For many Australians, the concept of long-term capital gain or loss can seem like a technical tax issue best left to accountants. But with property, shares, and cryptocurrency all in the mix, understanding how these gains and losses work is essential for everyone aiming to build wealth and minimise tax in 2025. This guide breaks down what’s changed, how the rules work, and practical strategies for making the most of your investments.
What Are Long-Term Capital Gains and Losses?
A capital gain or loss arises when you sell an asset—like a house, shares, or digital currency—for more or less than you paid for it. In Australia, the key distinction is whether you held the asset for at least 12 months (making it a ‘long-term’ gain or loss). If so, you could be eligible for significant tax discounts, or you might be able to use losses to offset future gains.
- Long-term capital gain: Profit from selling an asset held for more than 12 months.
- Long-term capital loss: Loss from selling an asset held for more than 12 months.
Short-term gains (from assets held less than a year) are taxed at your full marginal rate, while long-term gains can be discounted—making the timing of your sale a key part of tax strategy.
2025 Policy Updates: What’s Changed for Australians?
Recent years have brought important changes to capital gains tax (CGT) in Australia, and 2025 is no exception. Here’s what’s new and what it means for investors:
- CGT discount unchanged for individuals: The 50% discount for assets held longer than 12 months remains in place, but the ATO has increased audit focus on accurate reporting—especially for crypto and property.
- Crypto assets under the microscope: From July 2024, digital currency exchanges must report transaction data directly to the ATO, making it harder to under-report capital gains or losses on crypto.
- Property investors face tighter rules: The government has clarified rules around main residence exemptions and ‘flipping’ properties, limiting some strategies that previously minimised CGT.
- Superannuation and small business relief unchanged: There’s no change to the small business CGT concessions or the ability to contribute some capital gains to superannuation tax-free—still key strategies for retirees and business owners.
For most Australians, these changes mean sharper scrutiny from the ATO, but also ongoing opportunities to reduce tax by timing asset sales and using losses wisely.
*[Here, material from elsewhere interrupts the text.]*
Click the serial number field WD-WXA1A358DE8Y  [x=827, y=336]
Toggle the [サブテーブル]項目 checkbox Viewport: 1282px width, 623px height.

Real-World Examples: How Long-Term Gains and Losses Work
Let’s look at how these rules play out in everyday scenarios in 2025:
- Shares: Sarah bought $20,000 of CSL shares in June 2023 and sold them for $32,000 in July 2025. That’s a $12,000 capital gain. Because she held the shares for more than 12 months, she’s eligible for the 50% discount—so only $6,000 is added to her taxable income.
- Investment property: Tom sold his investment apartment in Brisbane after 18 months, making a $60,000 gain. After the discount, only $30,000 is taxed, potentially saving him thousands compared to a short-term sale.
- Cryptocurrency: Priya traded Bitcoin throughout 2023 and 2024. She sold a parcel in August 2025 for a $5,000 profit, but also realised a $2,000 long-term loss on another coin. She can offset the $2,000 loss against her $5,000 gain, and then apply the 50% discount to the remaining $3,000.
Remember: Long-term capital losses can’t be used to reduce ordinary income, but they can be carried forward indefinitely to offset future capital gains.
Smart Strategies for 2025: Minimising Tax and Maximising Value
With the ATO’s digital systems catching more errors and mismatches, being proactive is more important than ever. Here are practical tips for making the most of long-term capital gains and losses in 2025:
- Track your holding periods: Use digital tools or spreadsheets to monitor when you bought each asset and plan sales to maximise eligibility for the 50% discount.
- Harvest losses strategically: Consider selling underperforming assets before year-end to realise losses that can offset gains—especially if you expect a large capital gain from another source.
- Keep meticulous records: The ATO expects detailed documentation for every sale, including purchase price, sale price, and holding period.
- Review superannuation options: If you’re retiring or selling a business, explore whether you can use CGT concessions to boost your super and reduce tax.
- Beware the ‘main residence’ trap: If you’ve rented out your home, subdivided land, or flipped properties, check the latest rules to ensure you’re not caught out.
The bottom line: The rules around long-term capital gains and losses can be a powerful tool for building wealth, but they’re changing fast. Staying informed and proactive is the best way to keep more of your profits in your pocket.